Entries for locating words and elements

»»

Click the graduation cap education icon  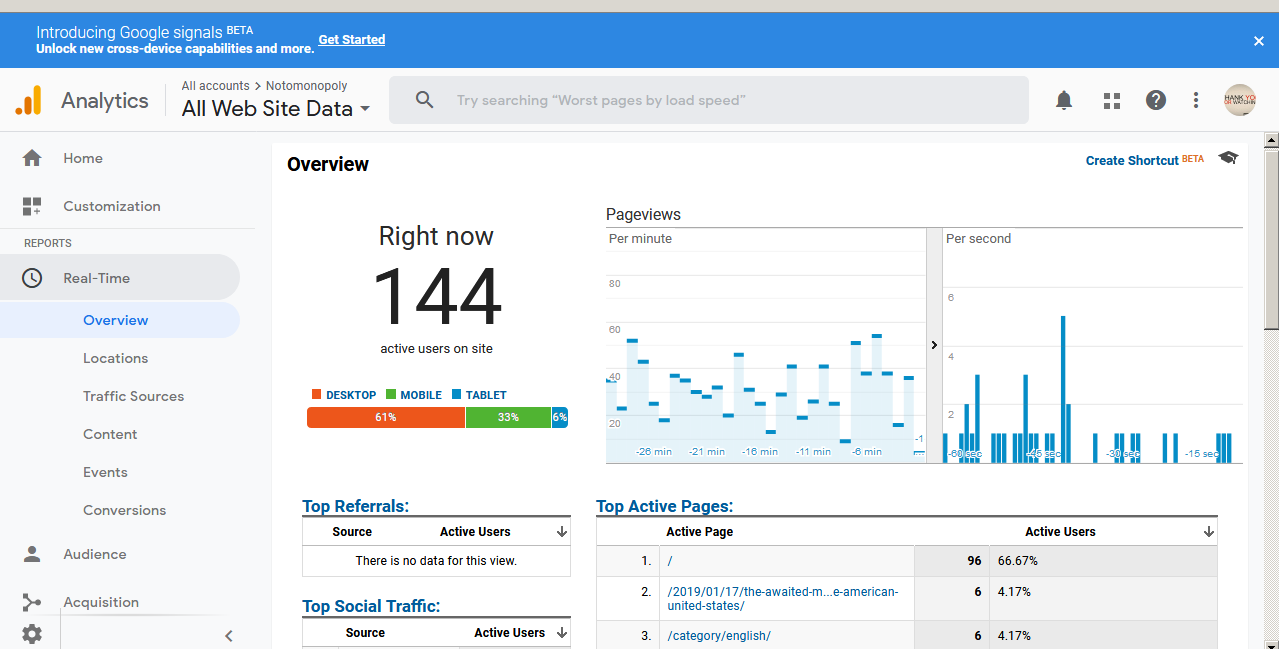point(1228,158)
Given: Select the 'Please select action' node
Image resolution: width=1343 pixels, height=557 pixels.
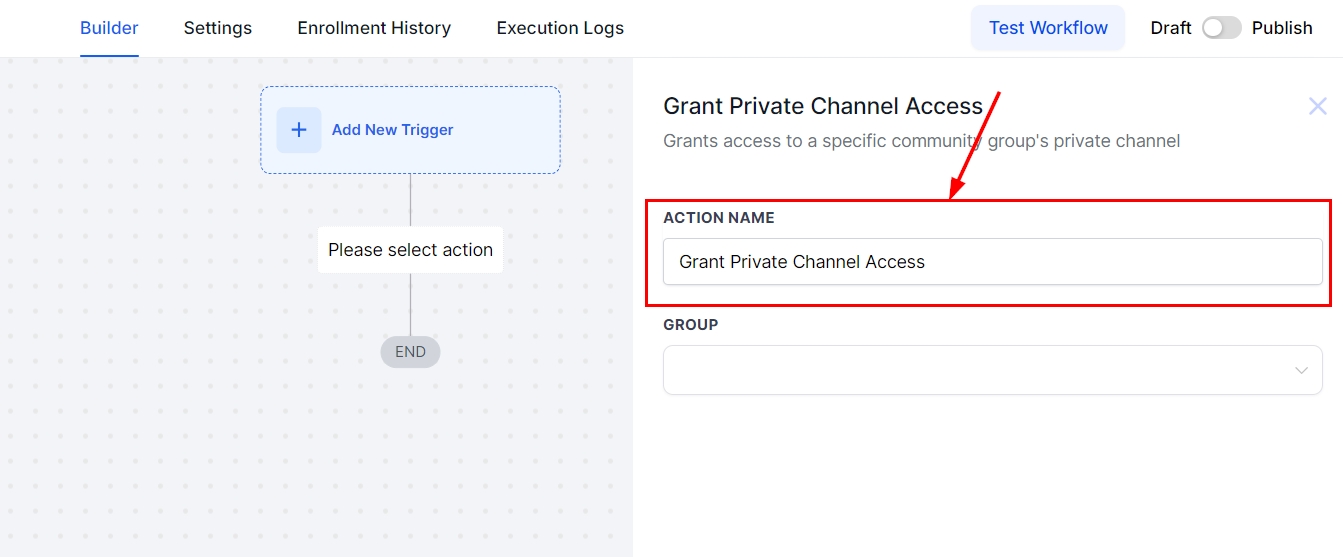Looking at the screenshot, I should [410, 250].
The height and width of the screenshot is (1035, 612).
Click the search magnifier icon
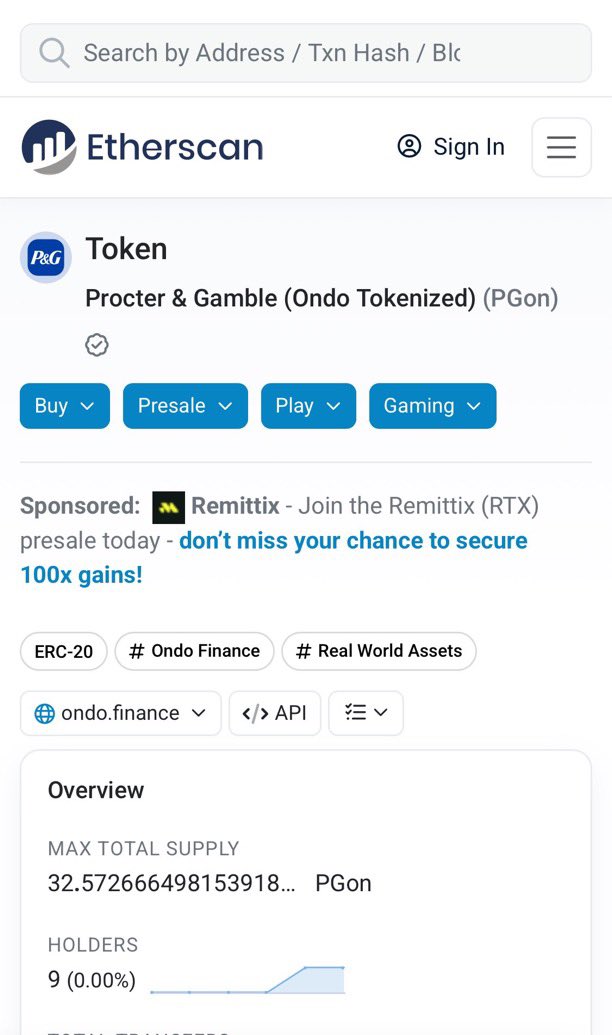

««

▶ What needs to be done:
Echo everything in the records from the line containing "Given: Select the 'Please select action' node" down to the end of the records, with both ends included. Leave the pictures out of your answer.

▶ Answer to the task:
Given: Select the 'Please select action' node
Image resolution: width=1343 pixels, height=557 pixels.
Looking at the screenshot, I should [410, 250].
The height and width of the screenshot is (1035, 612).
Click the search magnifier icon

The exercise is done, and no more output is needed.